Entity Extraction and NER
What is Named Entity Recognition?
NER identifies and classifies named entities in text into predefined categories like person, organization, location, date, etc.
Common Entity Types
| Entity | Examples |
|--------|----------|
| PERSON | Elon Musk, Marie Curie |
| ORG | Google, United Nations |
| LOCATION | Paris, Mount Everest |
| DATE | January 1st, 2024 |
| MONEY | $100, 50 million euros |
| PRODUCT | iPhone 15, Model S |
Approaches
Traditional NER (spaCy)
``python
import spacy
nlp = spacy.load("en_core_web_lg")
doc = nlp("Apple CEO Tim Cook announced new products in Cupertino.")
for ent in doc.ents:
print(f"{ent.text}: {ent.label_}")
# Apple: ORG
# Tim Cook: PERSON
# Cupertino: GPE
`
LLM-Based Extraction
`python
def extract_entities(text: str) -> dict:
result = llm.generate(f"""
Extract entities from this text in JSON format:
{{
"persons": [],
"organizations": [],
"locations": [],
"dates": []
}}
Text: {text}
""")
return json.loads(result)
`
Structured Extraction (Instructor)
`python
from pydantic import BaseModel
import instructor
class Entities(BaseModel):
persons: list[str]
organizations: list[str]
locations: list[str]
products: list[str]
client = instructor.from_openai(OpenAI())
entities = client.chat.completions.create(
model="gpt-4o",
response_model=Entities,
messages=[{"role": "user", "content": f"Extract entities: {text}"}]
)

> **PROBLEM DESCRIPTION**
Continue the entity extraction and NER page from its last line, writing the next part in the same style.

(Stored data entries)
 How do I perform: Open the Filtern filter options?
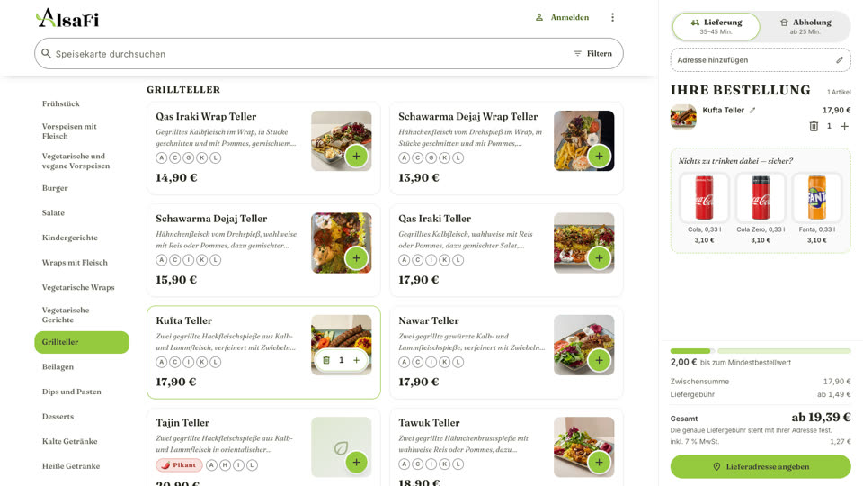[592, 53]
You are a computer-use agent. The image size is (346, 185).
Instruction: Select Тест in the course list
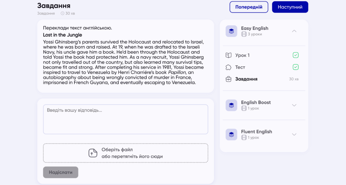[240, 67]
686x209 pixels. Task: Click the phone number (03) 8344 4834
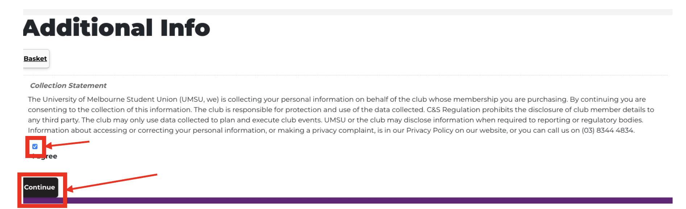coord(608,130)
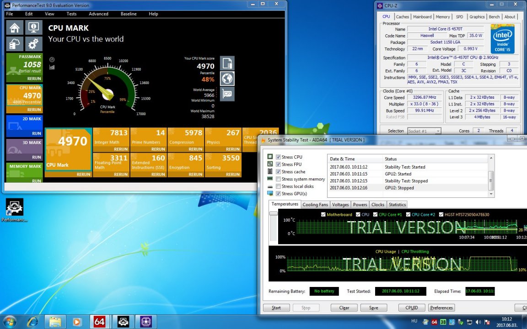This screenshot has height=329, width=527.
Task: Switch to the Mainboard tab in CPU-Z
Action: point(422,17)
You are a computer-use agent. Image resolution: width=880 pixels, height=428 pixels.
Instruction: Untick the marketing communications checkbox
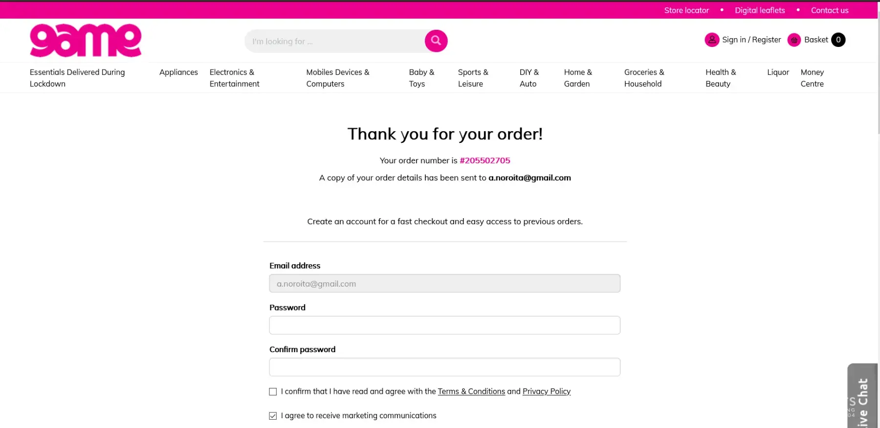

> **ANSWER FOR THE TASK**
`
Domain-Specific NER
Custom Entity Types
`python
# Medical
entities = ["DRUG", "DISEASE", "SYMPTOM", "TREATMENT"]
# Legal
entities = ["CASE", "STATUTE", "COURT", "PARTY"]
# Financial
entities = ["TICKER", "COMPANY", "METRIC", "CURRENCY"]
`
Fine-Tuning
Train on domain-specific data:
`python``
# Training data format
[
("Aspirin reduces cold symptoms.", {"entities": [(0, 7, "DRUG"), (16, 20, "SYMPTOM")]}),
...
]
Use Cases
| Use Case | Application |
|----------|-------------|
| RAG preprocessing | Extract entities for search |
| Knowledge graph | Build entity-relation triples |
| Content indexing | Categorize documents |
| Information extraction | Structured data from text |
Best Practices
- Use traditional NER for speed on common entities
- Use LLM for complex or domain-specific extraction
- Validate and normalize extracted entities
- Handle entity linking (resolve "Apple" to specific company)